If a line below contains the string "axis", return that line.
-*-*-
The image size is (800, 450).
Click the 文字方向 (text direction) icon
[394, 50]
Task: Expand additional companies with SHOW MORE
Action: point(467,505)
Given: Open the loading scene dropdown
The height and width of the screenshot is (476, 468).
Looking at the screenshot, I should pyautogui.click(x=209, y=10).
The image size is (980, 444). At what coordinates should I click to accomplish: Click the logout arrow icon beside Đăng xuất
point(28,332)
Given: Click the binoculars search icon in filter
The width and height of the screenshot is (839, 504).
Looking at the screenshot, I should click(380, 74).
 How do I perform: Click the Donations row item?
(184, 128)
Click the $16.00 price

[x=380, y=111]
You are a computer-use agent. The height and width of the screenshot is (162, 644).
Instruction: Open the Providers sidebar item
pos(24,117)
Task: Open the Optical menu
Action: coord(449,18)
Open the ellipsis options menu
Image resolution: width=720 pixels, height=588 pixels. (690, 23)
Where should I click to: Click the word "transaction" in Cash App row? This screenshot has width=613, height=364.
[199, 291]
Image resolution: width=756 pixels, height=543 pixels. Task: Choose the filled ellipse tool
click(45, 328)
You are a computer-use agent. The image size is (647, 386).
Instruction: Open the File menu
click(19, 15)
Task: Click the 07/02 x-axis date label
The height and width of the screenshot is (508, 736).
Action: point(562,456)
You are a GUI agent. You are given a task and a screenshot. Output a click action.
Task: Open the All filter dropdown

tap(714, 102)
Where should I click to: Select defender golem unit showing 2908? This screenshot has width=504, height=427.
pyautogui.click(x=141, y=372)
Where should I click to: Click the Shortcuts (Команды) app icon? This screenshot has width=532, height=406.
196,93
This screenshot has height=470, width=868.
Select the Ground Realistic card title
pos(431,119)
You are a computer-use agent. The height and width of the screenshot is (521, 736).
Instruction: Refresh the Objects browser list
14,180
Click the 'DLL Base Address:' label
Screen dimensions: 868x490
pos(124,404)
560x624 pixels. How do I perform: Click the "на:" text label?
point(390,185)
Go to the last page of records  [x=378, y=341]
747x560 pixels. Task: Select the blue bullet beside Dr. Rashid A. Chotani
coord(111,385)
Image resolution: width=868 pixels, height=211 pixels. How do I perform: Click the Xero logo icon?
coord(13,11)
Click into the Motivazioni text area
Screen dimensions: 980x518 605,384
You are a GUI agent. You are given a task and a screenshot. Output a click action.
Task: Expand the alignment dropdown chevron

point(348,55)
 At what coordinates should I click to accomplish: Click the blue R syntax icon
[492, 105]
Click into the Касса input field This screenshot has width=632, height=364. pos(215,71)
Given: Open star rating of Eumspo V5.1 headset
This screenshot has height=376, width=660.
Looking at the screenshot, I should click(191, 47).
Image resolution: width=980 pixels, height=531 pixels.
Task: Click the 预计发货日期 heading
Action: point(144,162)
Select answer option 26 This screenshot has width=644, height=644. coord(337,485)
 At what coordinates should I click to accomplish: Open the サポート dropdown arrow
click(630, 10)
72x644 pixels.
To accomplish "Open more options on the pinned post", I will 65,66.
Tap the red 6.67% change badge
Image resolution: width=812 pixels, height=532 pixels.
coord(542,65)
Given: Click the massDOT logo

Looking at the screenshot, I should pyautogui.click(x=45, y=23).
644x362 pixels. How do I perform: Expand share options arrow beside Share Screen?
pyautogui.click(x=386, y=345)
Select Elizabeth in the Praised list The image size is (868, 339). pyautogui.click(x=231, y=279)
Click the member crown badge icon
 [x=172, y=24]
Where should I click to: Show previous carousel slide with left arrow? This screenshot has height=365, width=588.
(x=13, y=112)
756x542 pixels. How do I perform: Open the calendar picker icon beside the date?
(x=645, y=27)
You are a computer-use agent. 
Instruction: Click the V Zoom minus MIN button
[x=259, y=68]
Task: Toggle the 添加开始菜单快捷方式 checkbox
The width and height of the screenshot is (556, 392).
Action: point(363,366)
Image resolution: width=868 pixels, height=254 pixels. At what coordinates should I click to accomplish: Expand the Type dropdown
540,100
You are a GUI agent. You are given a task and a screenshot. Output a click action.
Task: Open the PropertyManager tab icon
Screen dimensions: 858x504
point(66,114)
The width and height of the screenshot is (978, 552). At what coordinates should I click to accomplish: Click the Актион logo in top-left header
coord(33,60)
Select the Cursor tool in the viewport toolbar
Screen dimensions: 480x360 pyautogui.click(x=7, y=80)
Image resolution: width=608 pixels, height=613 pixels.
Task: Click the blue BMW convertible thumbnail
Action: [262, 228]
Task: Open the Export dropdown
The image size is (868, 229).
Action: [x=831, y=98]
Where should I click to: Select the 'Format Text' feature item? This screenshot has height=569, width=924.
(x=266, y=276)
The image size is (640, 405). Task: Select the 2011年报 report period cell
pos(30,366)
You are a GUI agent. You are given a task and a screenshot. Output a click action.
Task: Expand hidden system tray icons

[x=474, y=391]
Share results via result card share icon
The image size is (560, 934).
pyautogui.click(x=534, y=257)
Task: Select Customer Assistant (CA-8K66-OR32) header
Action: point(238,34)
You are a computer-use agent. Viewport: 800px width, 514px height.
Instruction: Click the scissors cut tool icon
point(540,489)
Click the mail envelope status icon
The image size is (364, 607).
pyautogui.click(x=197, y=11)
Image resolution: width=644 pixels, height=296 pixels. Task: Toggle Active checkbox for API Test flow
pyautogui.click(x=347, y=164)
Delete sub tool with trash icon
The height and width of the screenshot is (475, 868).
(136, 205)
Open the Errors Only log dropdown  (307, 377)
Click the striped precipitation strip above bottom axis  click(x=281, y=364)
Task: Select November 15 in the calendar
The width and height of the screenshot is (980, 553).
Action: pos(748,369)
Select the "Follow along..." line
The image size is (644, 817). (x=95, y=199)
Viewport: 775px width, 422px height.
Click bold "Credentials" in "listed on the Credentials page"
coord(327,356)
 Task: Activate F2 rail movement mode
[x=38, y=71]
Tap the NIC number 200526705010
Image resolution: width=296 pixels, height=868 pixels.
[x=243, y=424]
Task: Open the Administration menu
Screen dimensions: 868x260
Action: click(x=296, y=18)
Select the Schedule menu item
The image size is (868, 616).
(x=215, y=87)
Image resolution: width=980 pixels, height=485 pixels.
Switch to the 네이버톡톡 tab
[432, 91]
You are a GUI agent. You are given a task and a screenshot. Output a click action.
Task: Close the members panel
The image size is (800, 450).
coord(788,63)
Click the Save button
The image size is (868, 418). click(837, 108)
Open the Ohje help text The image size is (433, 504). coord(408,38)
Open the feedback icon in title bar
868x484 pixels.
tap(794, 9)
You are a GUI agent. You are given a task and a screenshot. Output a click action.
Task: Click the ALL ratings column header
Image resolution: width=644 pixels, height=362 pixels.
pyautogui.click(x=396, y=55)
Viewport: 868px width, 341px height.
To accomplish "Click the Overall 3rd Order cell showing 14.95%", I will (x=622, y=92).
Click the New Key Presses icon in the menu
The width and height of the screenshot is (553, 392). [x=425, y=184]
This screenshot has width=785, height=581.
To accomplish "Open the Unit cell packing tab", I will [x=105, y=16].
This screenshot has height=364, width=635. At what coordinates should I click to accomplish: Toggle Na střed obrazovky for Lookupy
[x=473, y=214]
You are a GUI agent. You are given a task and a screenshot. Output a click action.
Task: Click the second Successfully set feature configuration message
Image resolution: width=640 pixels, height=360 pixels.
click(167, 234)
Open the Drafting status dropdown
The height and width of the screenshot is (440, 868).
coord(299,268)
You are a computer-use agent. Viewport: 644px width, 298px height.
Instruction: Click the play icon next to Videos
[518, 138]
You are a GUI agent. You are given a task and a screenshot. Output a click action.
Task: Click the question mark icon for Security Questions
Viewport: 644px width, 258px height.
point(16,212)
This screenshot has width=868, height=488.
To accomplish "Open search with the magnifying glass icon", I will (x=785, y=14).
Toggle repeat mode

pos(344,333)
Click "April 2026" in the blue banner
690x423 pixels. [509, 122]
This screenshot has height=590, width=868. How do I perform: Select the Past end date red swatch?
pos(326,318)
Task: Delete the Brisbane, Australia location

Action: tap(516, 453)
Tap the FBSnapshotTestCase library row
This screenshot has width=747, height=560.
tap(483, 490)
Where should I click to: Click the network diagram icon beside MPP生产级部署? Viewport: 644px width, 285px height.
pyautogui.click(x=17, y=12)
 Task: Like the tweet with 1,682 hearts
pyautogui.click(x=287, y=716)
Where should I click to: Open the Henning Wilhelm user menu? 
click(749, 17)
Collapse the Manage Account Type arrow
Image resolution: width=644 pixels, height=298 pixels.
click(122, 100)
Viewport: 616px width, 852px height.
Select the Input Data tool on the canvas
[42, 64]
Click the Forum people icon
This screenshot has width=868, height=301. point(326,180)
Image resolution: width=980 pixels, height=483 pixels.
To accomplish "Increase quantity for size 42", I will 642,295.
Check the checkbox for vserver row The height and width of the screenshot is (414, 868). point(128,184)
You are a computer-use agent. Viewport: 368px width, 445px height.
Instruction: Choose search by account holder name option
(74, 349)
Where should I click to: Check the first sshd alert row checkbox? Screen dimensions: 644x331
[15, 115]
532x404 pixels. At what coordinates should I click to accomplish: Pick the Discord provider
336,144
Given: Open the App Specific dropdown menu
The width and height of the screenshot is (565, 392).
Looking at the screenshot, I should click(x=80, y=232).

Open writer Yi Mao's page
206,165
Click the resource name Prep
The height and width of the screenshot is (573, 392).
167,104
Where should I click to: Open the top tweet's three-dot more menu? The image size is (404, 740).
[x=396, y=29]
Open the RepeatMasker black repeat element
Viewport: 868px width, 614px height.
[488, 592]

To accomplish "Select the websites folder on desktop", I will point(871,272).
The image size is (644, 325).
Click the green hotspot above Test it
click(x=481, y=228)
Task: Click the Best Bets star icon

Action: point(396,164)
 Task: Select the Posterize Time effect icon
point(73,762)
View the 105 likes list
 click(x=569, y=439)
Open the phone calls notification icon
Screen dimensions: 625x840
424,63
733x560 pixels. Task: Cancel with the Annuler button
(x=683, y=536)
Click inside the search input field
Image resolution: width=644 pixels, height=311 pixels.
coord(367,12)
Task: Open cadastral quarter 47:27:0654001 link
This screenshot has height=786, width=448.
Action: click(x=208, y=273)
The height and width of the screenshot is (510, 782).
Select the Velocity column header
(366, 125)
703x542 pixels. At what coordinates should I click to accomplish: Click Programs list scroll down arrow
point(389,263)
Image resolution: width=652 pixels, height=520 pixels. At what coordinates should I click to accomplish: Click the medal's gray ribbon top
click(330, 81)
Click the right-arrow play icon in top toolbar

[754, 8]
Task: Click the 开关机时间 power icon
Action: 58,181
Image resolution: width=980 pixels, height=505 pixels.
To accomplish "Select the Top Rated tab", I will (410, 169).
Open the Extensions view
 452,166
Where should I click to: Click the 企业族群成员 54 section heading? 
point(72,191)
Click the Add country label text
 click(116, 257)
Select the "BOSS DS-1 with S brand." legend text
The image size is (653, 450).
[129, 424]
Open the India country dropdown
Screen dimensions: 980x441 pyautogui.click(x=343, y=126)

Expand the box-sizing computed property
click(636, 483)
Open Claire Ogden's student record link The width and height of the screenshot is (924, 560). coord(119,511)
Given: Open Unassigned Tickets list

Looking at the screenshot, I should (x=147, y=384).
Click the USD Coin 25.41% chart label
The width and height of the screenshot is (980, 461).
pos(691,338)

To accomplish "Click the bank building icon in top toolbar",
-*-*-
• Reply to the exercise
Task: Click the 07/02 x-axis date label
Click the striped precipitation strip above bottom axis  click(x=281, y=364)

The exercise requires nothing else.